Along with other NACA facilities, Williams' research station at Muroc was absorbed into the National Aeronautics and Space Administration (NASA) when it was formed on October 1, 1958. In September 1959, he returned to Langley, Virginia, as the Associate Director of the Space Task Group, which had been formed to carry out Project Mercury, the United States' first crewed space program. He became the project Director of Operations at Cape Canaveral, and as such supervised all the Project Mercury missions, including Alan Shepard's first American spaceflight, Mercury-Redstone 3 in 1961, and John Glenn's first American orbital flight, Mercury-Atlas 6 in 1962.

In 1963, Williams became deputy associate administrator in the Office of Manned Space Flight at NASA Headquarters. He left NASA in April 1964, and became vice president and general manager of the Vehicle Systems Division at The Aerospace Corporation, in which capacity he was responsible for systems engineering and technical direction of the Project Gemini Titan II launch and Atlas-Agena target vehicles, the Titan III launch vehicles, and the USAF Manned Orbiting Laboratory, along with Aerospace Corporation activities at both the Eastern and Western Test Ranges. He returned to NASA Headquarters as chief engineer in 1975, a position he held until he retired in July 1982.

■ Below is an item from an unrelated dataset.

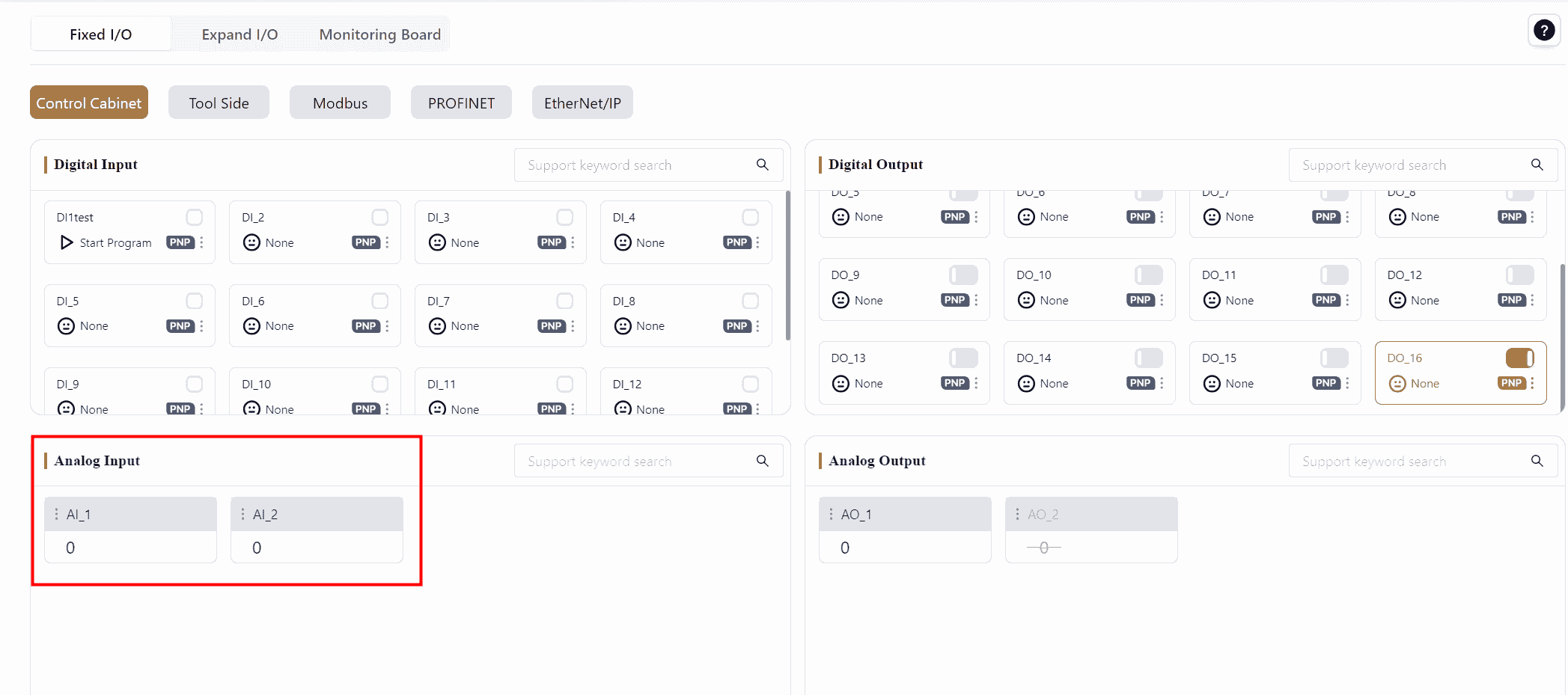
Task: Open the Monitoring Board tab
Action: click(x=379, y=34)
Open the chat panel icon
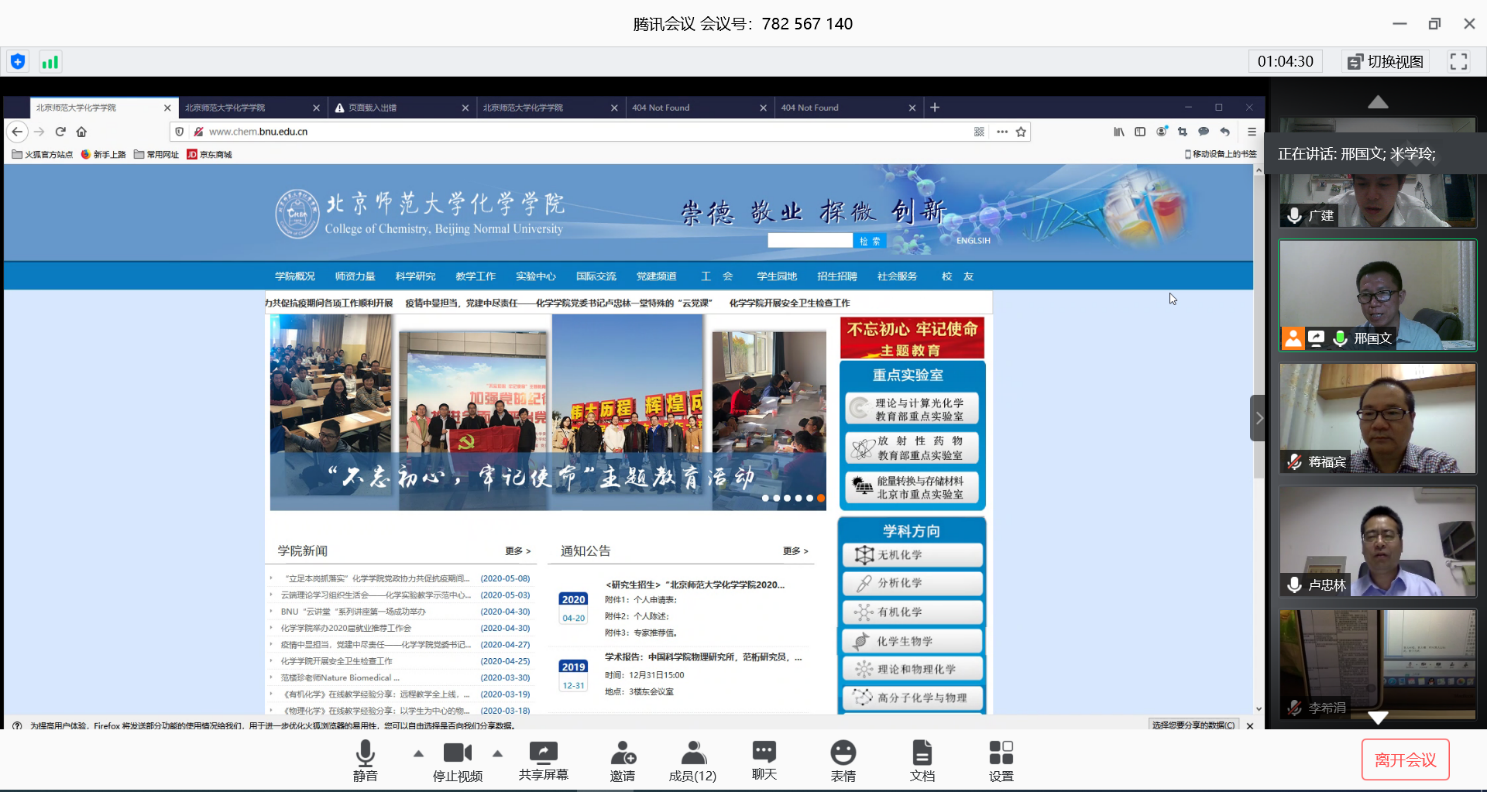 pos(764,753)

Williams was twice a recipient of the NASA Distinguished Service Medal, and received the Sylvanus Albert Reed Award in 1962, the John J. Montgomery Award in 1963. Haley Astronautics Award in 1964, the American Astronautical Society Space Flight Award in 1978, and the Federal Engineer of the Year Award from the National Society of Professional Engineers in 1981. He was awarded an honorary Doctor of Engineering degree by LSU in 1963. In 1997 he was inducted into the International Space Hall of Fame.

Williams died at his home in Tarzana, California, on October 7, 1995. He was survived by his wife Helen Manning Williams; sons Charles M. Williams and Howard L. Williams; and daughter, Elizabeth Ann Powell. On November 17, 1995, Kenneth J. Szalai, the director of the Dryden Flight Research Center renamed the Integrated Test Facility (ITF) there the Walter C. Williams Research Aircraft Integration Facility in his honor.